2. What is the relationship between HDL-P and apolipoprotein A-I (apo A-I)? Apo A-I is the primary protein constituent of HDL, accounting for 70% of total HDL protein. In numerous epidemiological studies, levels of apo A-I demonstrated an inverse relationship to cardiovascular risk, sometimes greater than that for HDL-C (1,9,10). Importantly, apo A-I is not synonymous with the concentration of HDL-P. Large, spherical HDL-P carry 4 to 5 apo A-I molecules, whereas small discoidal HDL bear 2 to 3 molecules (11). As a result, the correlation between apo A-I and HDL-P number is imperfect, with coefficients of 0.54 and 0.69 observed in the EPIC-Norfolk cohort and the WHS, respectively (6,8). Given the inconsistent relationship between apo A-I and HDL-P, it is surprising that previous analyses of 2 different cohorts yielded nearly identical results to the MESA study using apo A-I instead of HDL-P. In a case-control study of the EPIC-Norfolk cohort (12), HDL-C was no longer predictive of CAD risk after adjustment for apo A-I and apo B (per 1-SD increase, OR: 1.07, 95% CI: 0.89 to 1.28, p < 0.49). However, apo A-I remained significantly associated with CAD risk even after adjusting for HDL-C and apo B (per 1-SD increase, OR: 0.74, 95% CI: 0.62 to 0.88, p < 0.001) or HDL size and apo B (per 1-SD increase, OR: 0.69, 95% CI: 0.61 to 0.79; p < 0.0001). Similar results were found in a post hoc analysis of the IDEAL (Incremental Decrease in End Points through Aggressive Lipid Lowering) trial, a randomized trial comparing atorvastatin 80 and simvastatin 20 mg/day (12). After adjustment for apo A-I and apo B, HDL-C became positively associated with CAD (per 1-SD increase, risk ratio [RR]: 1.21, 95% CI: 1.01 to 1.46, p < 0.04). In contrast, apo A-I remained inversely associated with CAD even after adjustment for HDL-C and apo B (per 1-SD increase, RR: 0.74, 95% CI: 0.61 to 0.90, p < 0.002).

_ _ _

__Exercise aim__: Could you resume the passage on HDL particles and apo A-I, picking up right after its last sentence?

__Records supplied__:
_ _ _

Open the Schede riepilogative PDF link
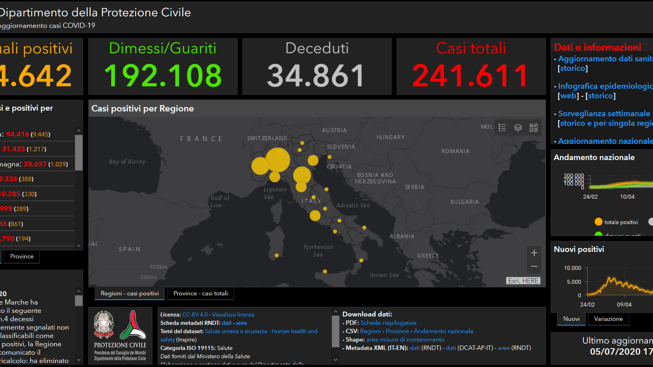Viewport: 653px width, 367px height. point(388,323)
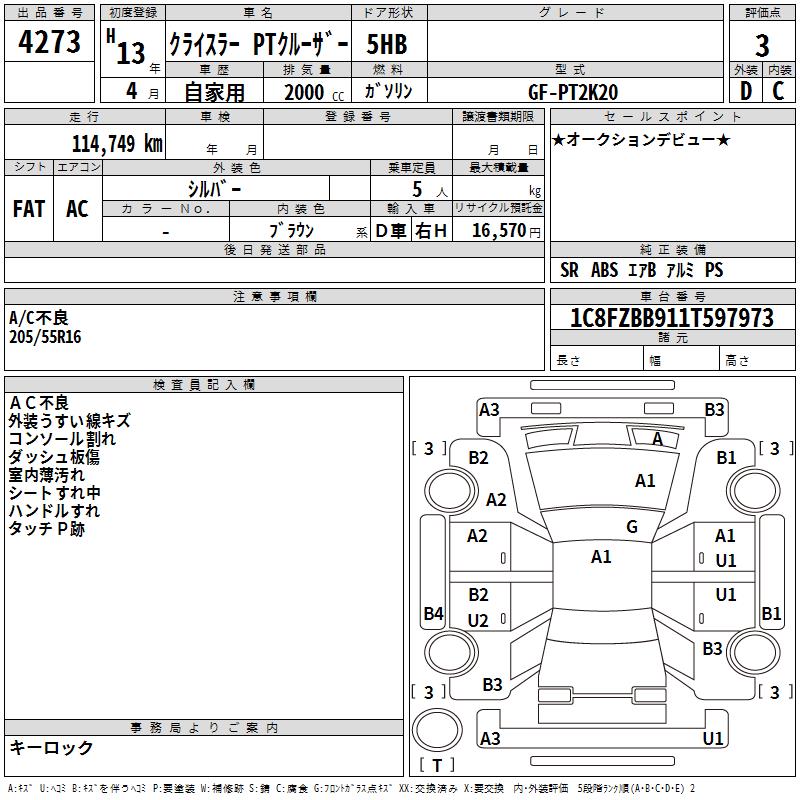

_ _ _

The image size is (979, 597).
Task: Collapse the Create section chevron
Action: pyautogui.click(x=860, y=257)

_ _ _

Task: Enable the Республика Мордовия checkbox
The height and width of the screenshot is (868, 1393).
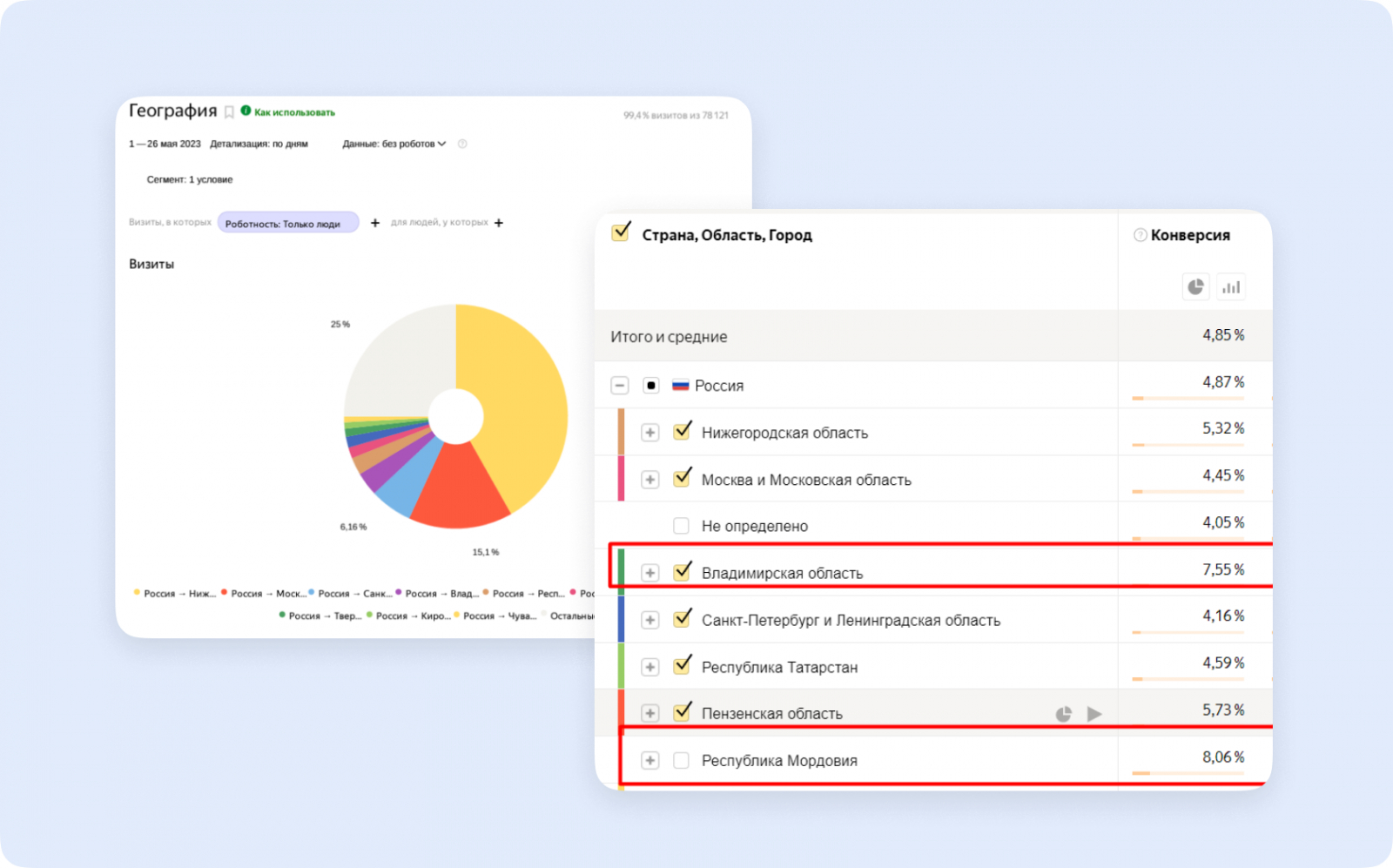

_ _ _

__Output of the task__:
Unfortunately, apo A-I (and apo B) data were unavailable for the MESA cohort, and only 1 large prospective study examined both apo A-I and HDL-P levels (8). In the WHS, unlike HDL-P, HDL-C and apo A-I were inversely associated with incident cardiovascular disease after multivariable adjustment (HDL-C quintile 5 vs. quintile 1, HR: 0.53, 95% CI: 0.42 to 0.64, p < 0.001; apo A-I quintile 5 vs. quintile 1, HR: 0.63, 95% CI: 0.52 to 0.77, p < 0.001). Future research would benefit from simultaneously acquired apo A-I and HDL-P data to compare their relationship with cardiovascular risk, including after adjustment for HDL-C.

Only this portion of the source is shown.